When you look at identical twins, the resemblance often hits you immediately. At the same time, expert estimates of “how much of the face is genetics” were for years surprisingly low—or varied widely between studies—especially when faces were measured only from 2D photos. That’s why the shift brought by 3D facial scans and automated shape “mapping” is so interesting: they make it much more precise to identify which areas of the face are under strong genetic control and where environment and lifestyle have a bigger say.
What “heritability” means—and why people often get it wrong
Heritability (in the statistical sense) doesn’t mean that a specific person has a “70% genetic nose” and the rest is down to environment. It’s an estimate for a population at a particular time and in a particular setting: how much of the variation between people can be explained by genetic differences. If, for example, the environment is very similar (diet, healthcare, living conditions), genetics can look stronger in the statistics because the environment isn’t adding much variability. Conversely, when lifestyle differences are large, heritability can drop even though genes still matter.
Why older studies often came out “oddly” low
The face is three-dimensional, and its shape is full of subtle curves, transitions, and details that can easily be distorted in an ordinary photograph by camera angle, lighting, or facial expression. For many years, research relied on manually marking a handful of landmarks on the face (eye corners, nose tip, mouth corners) and measuring mostly the distances between them. This kind of measurement is prone to error and also reduces the face to a few lines, which can lead to unstable results across studies.

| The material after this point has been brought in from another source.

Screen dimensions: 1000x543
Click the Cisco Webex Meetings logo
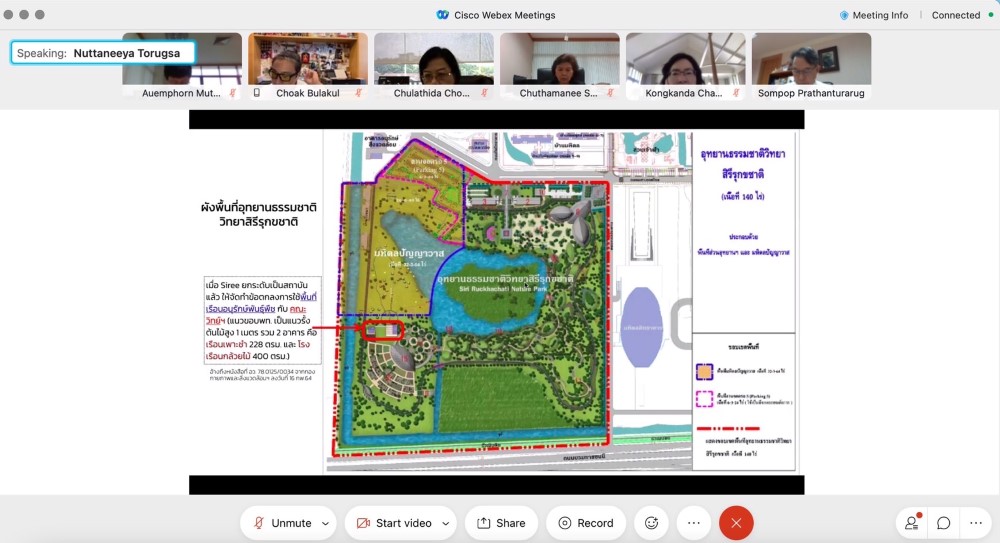[x=443, y=15]
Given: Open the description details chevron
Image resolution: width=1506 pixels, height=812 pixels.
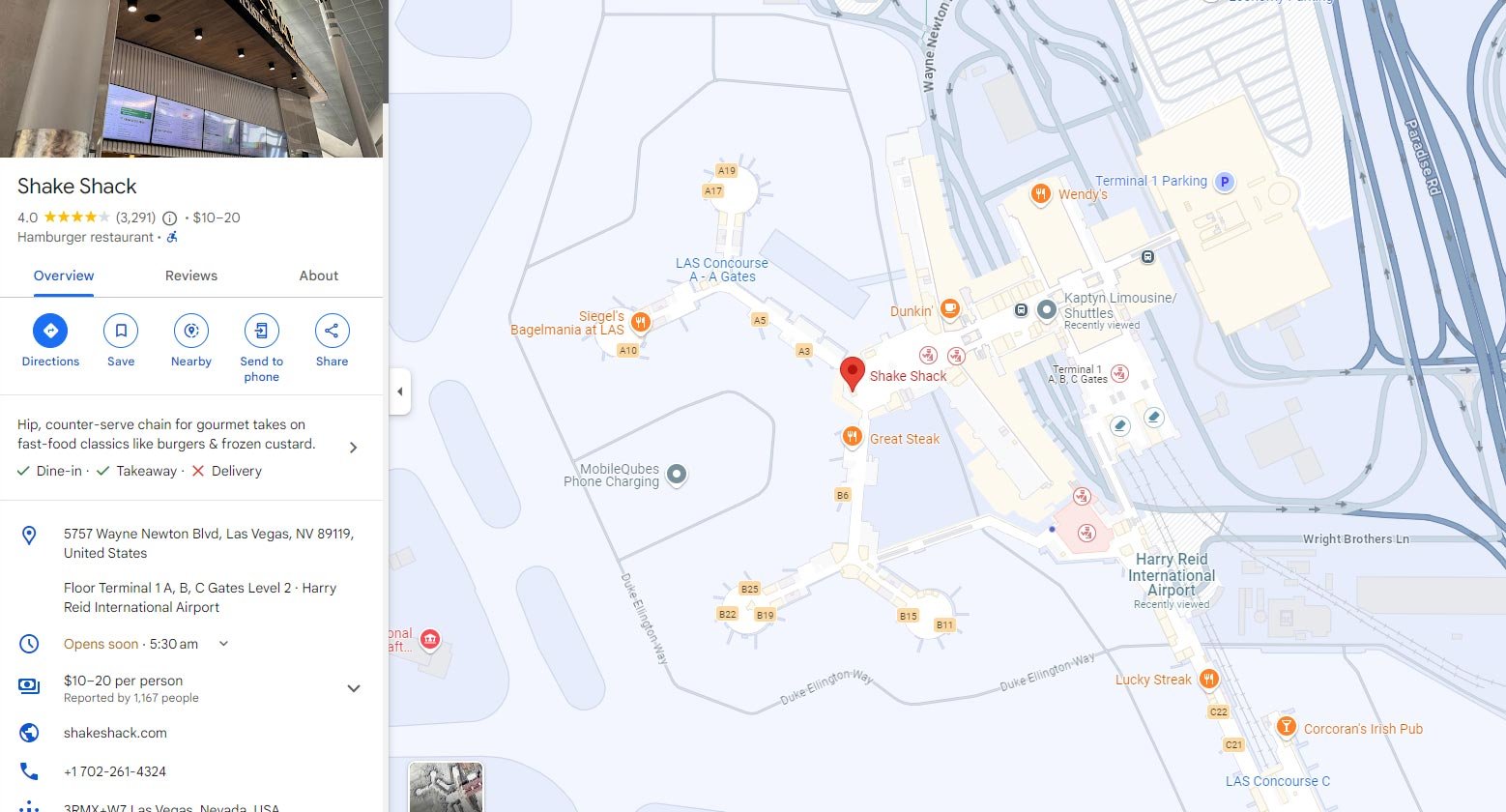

That’s why it often happened that the same trait (for example, nose width) had a markedly different heritability in one paper than in another.
A large 3D twin study: what changed in practice
In an open-access study published in Scientific Reports, researchers used 3D facial scans and a large twin dataset from TwinsUK. Specifically, they worked with 952 twins and, instead of a few manual landmarks, used an automated procedure that placed thousands of points across the face so it could be compared “point by point” between individuals.
Which areas of the face look the most “genetic”
With detailed 3D mapping, some facial regions turned out to have heritability often around 0.7 or even higher—meaning genetics explains a large share of the differences between people. The most pronounced include the chin area, several parts of the nose, the nasolabial folds, the upper lip, and the cheekbones (zygoma). Interestingly, for traditional distance measures (such as cheekbone width or nose width), the values in this study were often higher than in older photo-based studies, suggesting the 3D approach captures true shape more accurately.
How “heritability maps” are made—and why they’re interesting beyond science
The key isn’t just sample size, but also how the face is described mathematically. Here, the researchers worked with curves and surface curvature (different types of curvature metrics), so they weren’t only assessing where the tip of the nose is, but also how the surface bends in a given area and what shape it has. The result is maps you can inspect visually and compare across different facial regions in 3D, which is intuitive even for non-specialists.
Why even identical twins aren’t exactly the same
Even though identical twins share virtually the same DNA, there are still many things that can contribute to differences. Weight changes, teeth and jaw (for example, orthodontic treatment), scars, sun exposure, smoking, sleep, or long-term facial-expression habits can all affect appearance—especially the soft tissues. On top of that, skin elasticity and subcutaneous tissue change over time, so an identical genetic “baseline” can look different with age. That’s why it’s fair to treat heritability as a probability map across a population, not a verdict on a particular person.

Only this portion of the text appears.